Cynsations

Author Interview: Holly Black on Tithe: A Modern Faeire Tale

TITHE: A MODERN FAEIRE TALE by Holly Black (Simon & Schuster, 2002). Kaye Fierch has been passing through life as a blond Asian, connecting with faries but not counting herself among them…until now. Excellent juxtaposition of the fantasy elements against the New Jersey setting. Some readers may be familiar with Black for the Spiderwick Chronicle series (for the younger set). Ages 12-up.

What was your initial inspiration for creating this book?

I had a visual image of a girl in the middle of a circle with the cuffs “softly burning” her wrists. I jotted it down on piece of paper and started thinking about why metal would burn someone. I remembered that iron burned faeries. I also remembered a short story that I’d written for a creative writing class about a faery changeling that was really more a very long vignette. Putting them together was the beginning of the looooooong process of writing TITHE.

What was the timeline between spark and publication, and what were the major events along the way?

Conservatively, it took me about five years to finish writing TITHE. I have about three completely different drafts. I really had no idea how to structure a novel. I had a very hard time learning the shape of a book.

Once I finally finished, I showed the book to some of my friends. At the time, I was teetering between considering TITHE a YA novel or an adult novel. Tony (who I would later work on the SPIDERWICK CHRONICLES with) agreed to show the book to his editor, Kevin, and ask for his professional opinion. Kevin said it was indeed a young adult novel and that he wanted to buy it.

What were the challenges (literary, research, psychological, logistical) in bringing it to life?

The biggest challenge was trying to get the tone that I wanted for the book along with a plot that I liked. I very much enjoyed the faery folklore research and would while away (read: waste) a lot of time in research. I found plotting to be a hugely difficult–at first it seemed an imposed and unnatural structure. In trying to understand it and make it organic, I think I wound up with a lot more plot than I expected. But the most important and thing was to understand the dynamics between all of the characters. Once that was in place, the story came to life and started moving on its own.

Cynsational Links

Recent children’s books with a focus on cats are eligible to enter the 2005 Cat Writers’ Association Communications Contest. The postmark deadline is July 1.

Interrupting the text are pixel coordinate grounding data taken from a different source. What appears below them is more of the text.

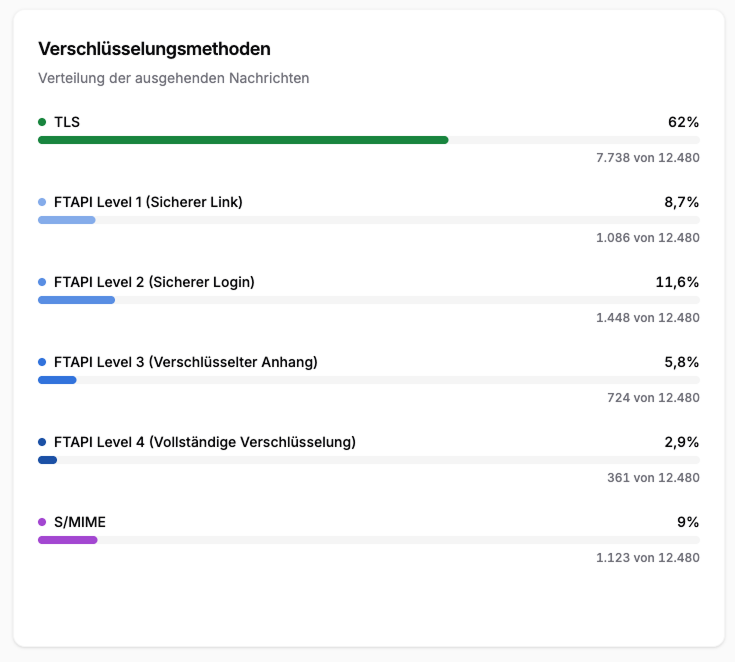Click the 1.123 von 12.480 count
The width and height of the screenshot is (735, 662).
[x=648, y=558]
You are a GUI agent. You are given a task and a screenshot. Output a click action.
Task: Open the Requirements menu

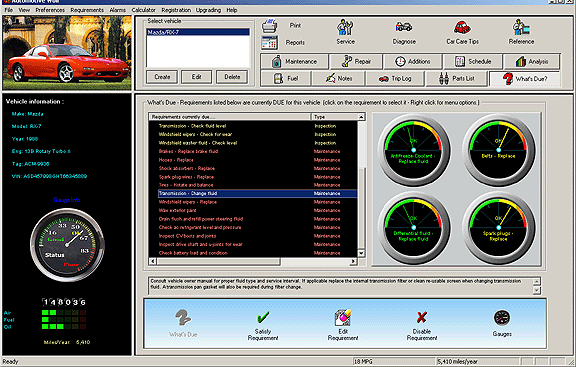click(x=87, y=10)
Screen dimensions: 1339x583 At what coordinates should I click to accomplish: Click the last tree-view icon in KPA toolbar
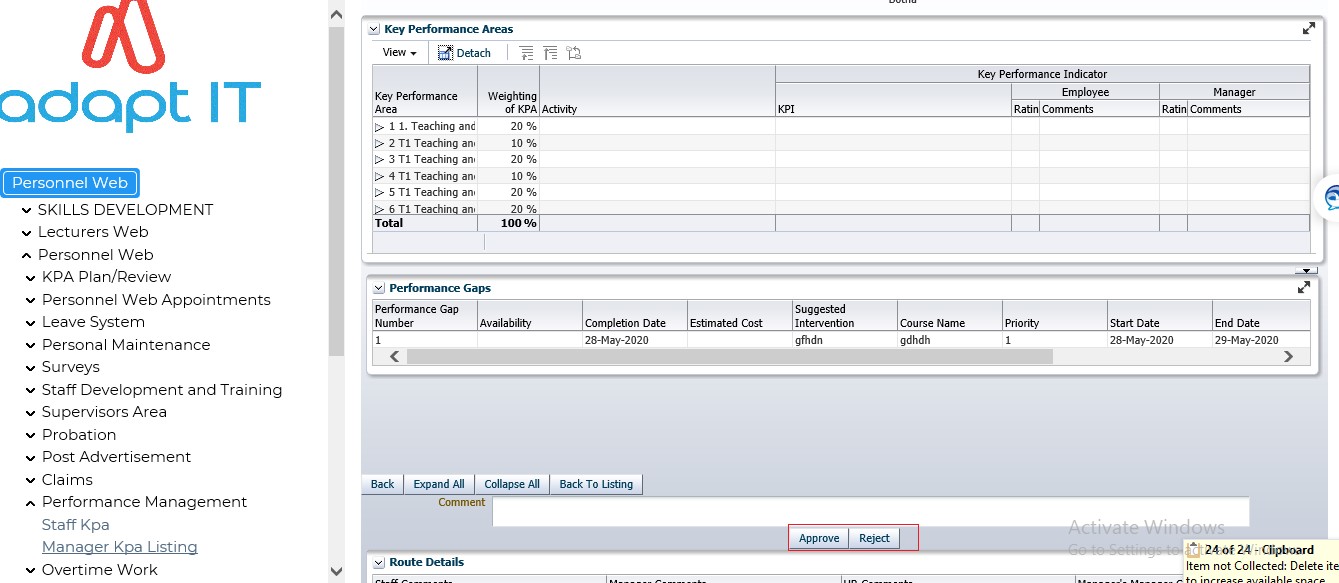point(573,53)
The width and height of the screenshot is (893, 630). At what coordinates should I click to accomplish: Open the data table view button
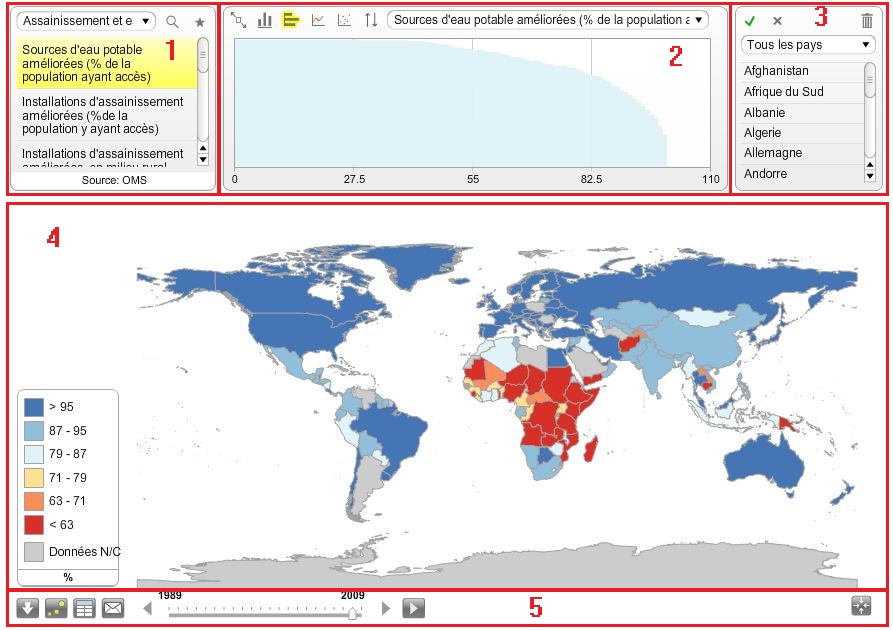pos(85,608)
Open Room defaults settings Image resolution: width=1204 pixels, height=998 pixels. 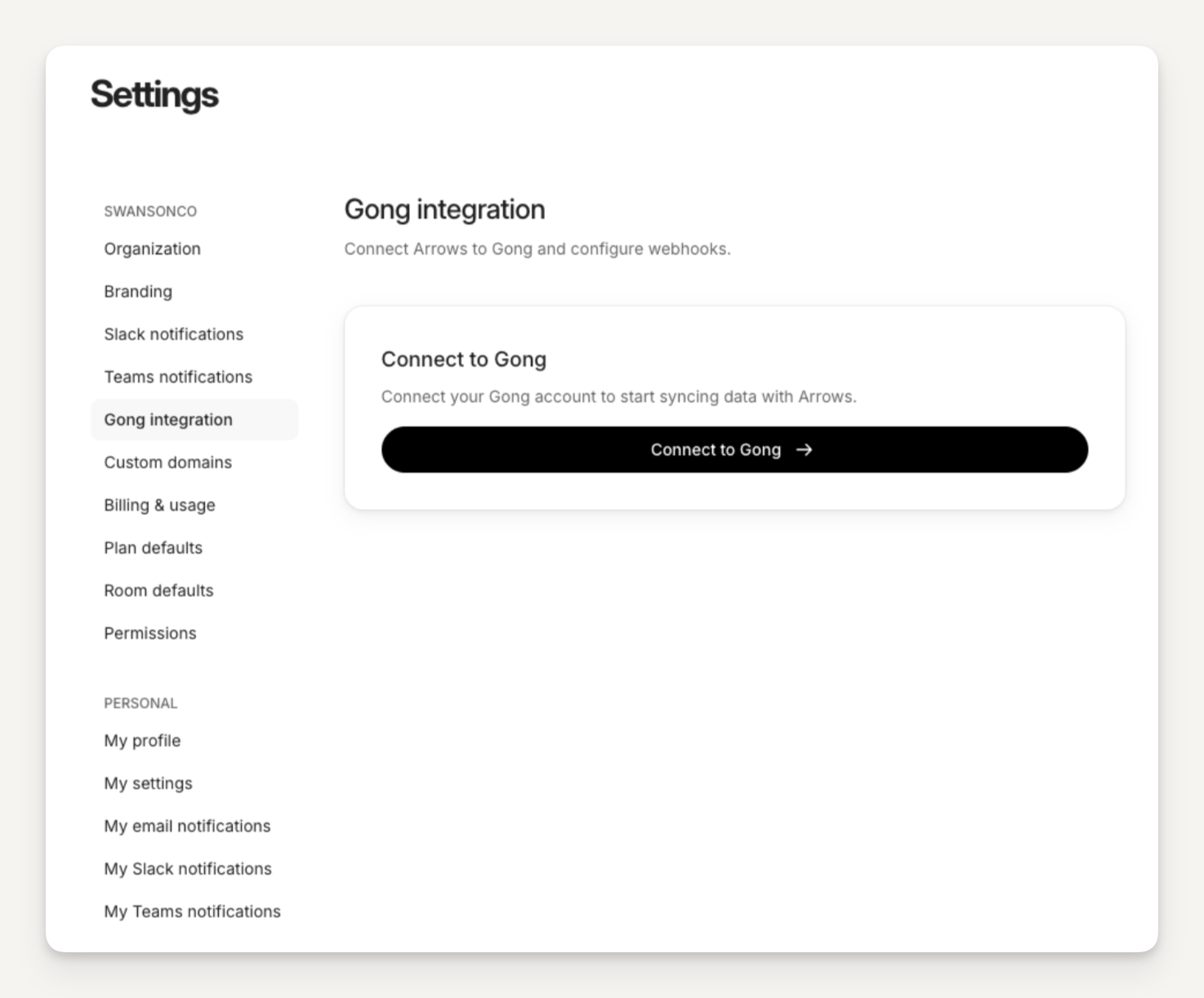158,590
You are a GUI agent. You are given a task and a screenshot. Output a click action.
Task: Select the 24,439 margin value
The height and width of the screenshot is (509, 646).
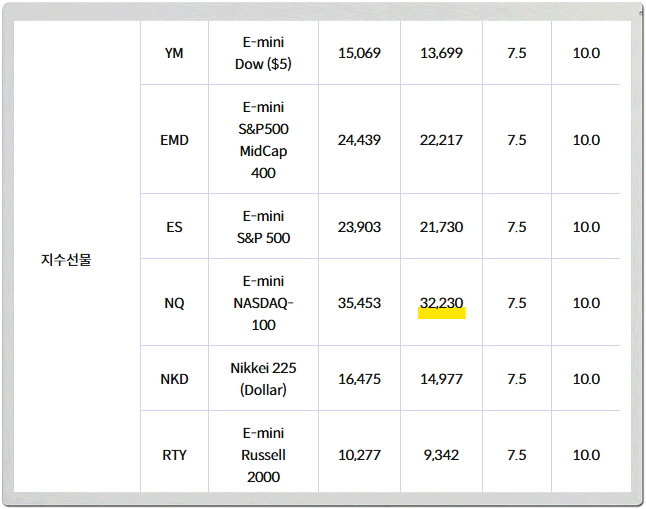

More personally, a pair of mourning doves are nesting in the pecan tree just outside the window of my sleeping porch.

2 thoughts on “Author Interview: Holly Black on Tithe: A Modern Faeire Tale

  1. Tithe is a real page-turner. I especially enjoyed its bleak, but never overwhelmingly depressing, look at life from a jaded sixteen year old point of view. Even before Kaye discovers the world of faery her world isn't that of your typical teenager. Because of her upbringing and lack of parental support she's got an edge about her that makes her refreshingly interesting. She smokes, talks tough, and holds her own against the flakey, ineffective adults and self-absorbed teens that inhabit her world. Though she's self-reliant and insightful she's still a teenager prone to emotion, moments of selfishness and wicked thoughts of revenge. Her faults, as well as her strengths, are the reason I enjoyed her character so much. Her conflicted feelings for Roiben — is he tortured hero or cold-hearted fiend? — are also another fascinating aspect of the story. Their emerging romance manages to be sensual, touching and anything but the same-old, same-old. If you're tired of angelic, nauseatingly good heroes and heroines don't worry because you won't find any here!